§ Activity
Copy each record exactly, word for word.

Dataset records
+ + + +
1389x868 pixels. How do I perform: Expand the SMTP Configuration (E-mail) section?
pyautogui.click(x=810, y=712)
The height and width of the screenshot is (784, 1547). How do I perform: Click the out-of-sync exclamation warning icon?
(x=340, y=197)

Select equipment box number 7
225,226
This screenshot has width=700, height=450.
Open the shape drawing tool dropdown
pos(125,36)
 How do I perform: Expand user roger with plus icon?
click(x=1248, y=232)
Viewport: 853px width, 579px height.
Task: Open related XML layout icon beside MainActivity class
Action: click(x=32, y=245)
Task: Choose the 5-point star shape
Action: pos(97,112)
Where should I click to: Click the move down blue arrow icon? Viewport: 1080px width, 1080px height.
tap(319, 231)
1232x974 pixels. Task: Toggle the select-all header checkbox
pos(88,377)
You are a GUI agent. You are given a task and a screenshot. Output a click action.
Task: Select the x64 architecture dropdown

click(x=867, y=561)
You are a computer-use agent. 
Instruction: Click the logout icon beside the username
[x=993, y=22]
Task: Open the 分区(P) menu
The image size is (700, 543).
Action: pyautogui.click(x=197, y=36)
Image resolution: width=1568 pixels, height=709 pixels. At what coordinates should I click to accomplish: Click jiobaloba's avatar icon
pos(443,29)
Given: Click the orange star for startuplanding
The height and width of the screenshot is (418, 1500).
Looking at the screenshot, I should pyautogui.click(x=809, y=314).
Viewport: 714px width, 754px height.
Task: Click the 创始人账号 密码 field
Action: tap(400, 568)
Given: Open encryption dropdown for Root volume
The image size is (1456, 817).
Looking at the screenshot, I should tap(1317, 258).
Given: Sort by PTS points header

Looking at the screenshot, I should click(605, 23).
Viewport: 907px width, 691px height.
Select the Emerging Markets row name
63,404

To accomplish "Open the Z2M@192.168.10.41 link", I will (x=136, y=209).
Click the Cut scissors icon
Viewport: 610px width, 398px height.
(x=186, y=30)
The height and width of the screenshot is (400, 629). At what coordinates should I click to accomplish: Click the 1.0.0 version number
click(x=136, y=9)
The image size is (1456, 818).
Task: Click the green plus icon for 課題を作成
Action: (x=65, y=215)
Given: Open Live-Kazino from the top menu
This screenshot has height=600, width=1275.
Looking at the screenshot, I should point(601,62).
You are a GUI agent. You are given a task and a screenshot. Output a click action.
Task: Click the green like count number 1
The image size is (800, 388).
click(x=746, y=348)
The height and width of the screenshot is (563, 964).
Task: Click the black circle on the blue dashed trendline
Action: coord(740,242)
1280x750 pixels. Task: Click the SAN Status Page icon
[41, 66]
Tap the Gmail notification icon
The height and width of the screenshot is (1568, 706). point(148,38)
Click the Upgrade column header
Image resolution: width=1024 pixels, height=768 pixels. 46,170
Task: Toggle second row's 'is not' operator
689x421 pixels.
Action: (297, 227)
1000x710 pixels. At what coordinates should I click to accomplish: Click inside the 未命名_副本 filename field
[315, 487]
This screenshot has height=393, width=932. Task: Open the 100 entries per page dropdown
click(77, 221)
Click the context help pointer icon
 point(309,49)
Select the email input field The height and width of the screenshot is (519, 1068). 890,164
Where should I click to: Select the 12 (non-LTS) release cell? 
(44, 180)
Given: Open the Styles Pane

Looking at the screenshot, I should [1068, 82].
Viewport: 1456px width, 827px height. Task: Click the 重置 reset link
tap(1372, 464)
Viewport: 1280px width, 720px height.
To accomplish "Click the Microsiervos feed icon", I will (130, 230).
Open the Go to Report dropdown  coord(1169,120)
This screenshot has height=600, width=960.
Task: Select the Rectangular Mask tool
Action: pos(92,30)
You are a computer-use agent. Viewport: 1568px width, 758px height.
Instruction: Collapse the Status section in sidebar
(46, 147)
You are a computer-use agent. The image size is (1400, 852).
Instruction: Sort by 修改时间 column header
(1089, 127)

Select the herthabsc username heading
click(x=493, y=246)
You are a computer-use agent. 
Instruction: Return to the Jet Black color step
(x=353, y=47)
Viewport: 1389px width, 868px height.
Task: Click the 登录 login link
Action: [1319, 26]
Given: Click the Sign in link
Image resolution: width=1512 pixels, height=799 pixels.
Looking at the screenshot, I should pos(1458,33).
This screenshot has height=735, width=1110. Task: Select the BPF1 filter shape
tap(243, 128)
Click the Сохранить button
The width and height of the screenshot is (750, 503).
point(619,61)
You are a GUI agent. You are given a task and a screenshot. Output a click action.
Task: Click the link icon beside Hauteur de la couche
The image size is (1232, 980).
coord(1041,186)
+ + + +
§ Reply to the task
1389x868 pixels. How do I perform: Expand the SMTP Configuration (E-mail) section?
pyautogui.click(x=810, y=712)
The height and width of the screenshot is (784, 1547). How do I perform: Click the out-of-sync exclamation warning icon?
(x=340, y=197)

Select equipment box number 7
225,226
This screenshot has width=700, height=450.
Open the shape drawing tool dropdown
pos(125,36)
 How do I perform: Expand user roger with plus icon?
click(x=1248, y=232)
Viewport: 853px width, 579px height.
Task: Open related XML layout icon beside MainActivity class
Action: click(x=32, y=245)
Task: Choose the 5-point star shape
Action: pos(97,112)
Where should I click to: Click the move down blue arrow icon? Viewport: 1080px width, 1080px height.
tap(319, 231)
1232x974 pixels. Task: Toggle the select-all header checkbox
pos(88,377)
You are a GUI agent. You are given a task and a screenshot. Output a click action.
Task: Select the x64 architecture dropdown

click(x=867, y=561)
You are a computer-use agent. 
Instruction: Click the logout icon beside the username
[x=993, y=22]
Task: Open the 分区(P) menu
The image size is (700, 543).
Action: pyautogui.click(x=197, y=36)
Image resolution: width=1568 pixels, height=709 pixels. At what coordinates should I click to accomplish: Click jiobaloba's avatar icon
pos(443,29)
Given: Click the orange star for startuplanding
The height and width of the screenshot is (418, 1500).
Looking at the screenshot, I should pyautogui.click(x=809, y=314).
Viewport: 714px width, 754px height.
Task: Click the 创始人账号 密码 field
Action: tap(400, 568)
Given: Open encryption dropdown for Root volume
The image size is (1456, 817).
Looking at the screenshot, I should tap(1317, 258).
Given: Sort by PTS points header

Looking at the screenshot, I should click(605, 23).
Viewport: 907px width, 691px height.
Select the Emerging Markets row name
63,404

To accomplish "Open the Z2M@192.168.10.41 link", I will (x=136, y=209).
Click the Cut scissors icon
Viewport: 610px width, 398px height.
(x=186, y=30)
The height and width of the screenshot is (400, 629). At what coordinates should I click to accomplish: Click the 1.0.0 version number
click(x=136, y=9)
The image size is (1456, 818).
Task: Click the green plus icon for 課題を作成
Action: (x=65, y=215)
Given: Open Live-Kazino from the top menu
This screenshot has height=600, width=1275.
Looking at the screenshot, I should point(601,62).
You are a GUI agent. You are given a task and a screenshot. Output a click action.
Task: Click the green like count number 1
The image size is (800, 388).
click(x=746, y=348)
The height and width of the screenshot is (563, 964).
Task: Click the black circle on the blue dashed trendline
Action: coord(740,242)
1280x750 pixels. Task: Click the SAN Status Page icon
[41, 66]
Tap the Gmail notification icon
The height and width of the screenshot is (1568, 706). point(148,38)
Click the Upgrade column header
Image resolution: width=1024 pixels, height=768 pixels. 46,170
Task: Toggle second row's 'is not' operator
689x421 pixels.
Action: (297, 227)
1000x710 pixels. At what coordinates should I click to accomplish: Click inside the 未命名_副本 filename field
[315, 487]
This screenshot has height=393, width=932. Task: Open the 100 entries per page dropdown
click(77, 221)
Click the context help pointer icon
 point(309,49)
Select the email input field The height and width of the screenshot is (519, 1068). 890,164
Where should I click to: Select the 12 (non-LTS) release cell? 
(44, 180)
Given: Open the Styles Pane

Looking at the screenshot, I should [1068, 82].
Viewport: 1456px width, 827px height. Task: Click the 重置 reset link
tap(1372, 464)
Viewport: 1280px width, 720px height.
To accomplish "Click the Microsiervos feed icon", I will (130, 230).
Open the Go to Report dropdown  coord(1169,120)
This screenshot has height=600, width=960.
Task: Select the Rectangular Mask tool
Action: pos(92,30)
You are a computer-use agent. Viewport: 1568px width, 758px height.
Instruction: Collapse the Status section in sidebar
(46, 147)
You are a computer-use agent. The image size is (1400, 852).
Instruction: Sort by 修改时间 column header
(1089, 127)

Select the herthabsc username heading
click(x=493, y=246)
You are a computer-use agent. 
Instruction: Return to the Jet Black color step
(x=353, y=47)
Viewport: 1389px width, 868px height.
Task: Click the 登录 login link
Action: [1319, 26]
Given: Click the Sign in link
Image resolution: width=1512 pixels, height=799 pixels.
Looking at the screenshot, I should pos(1458,33).
This screenshot has height=735, width=1110. Task: Select the BPF1 filter shape
tap(243, 128)
Click the Сохранить button
The width and height of the screenshot is (750, 503).
point(619,61)
You are a GUI agent. You are given a task and a screenshot. Output a click action.
Task: Click the link icon beside Hauteur de la couche
The image size is (1232, 980).
coord(1041,186)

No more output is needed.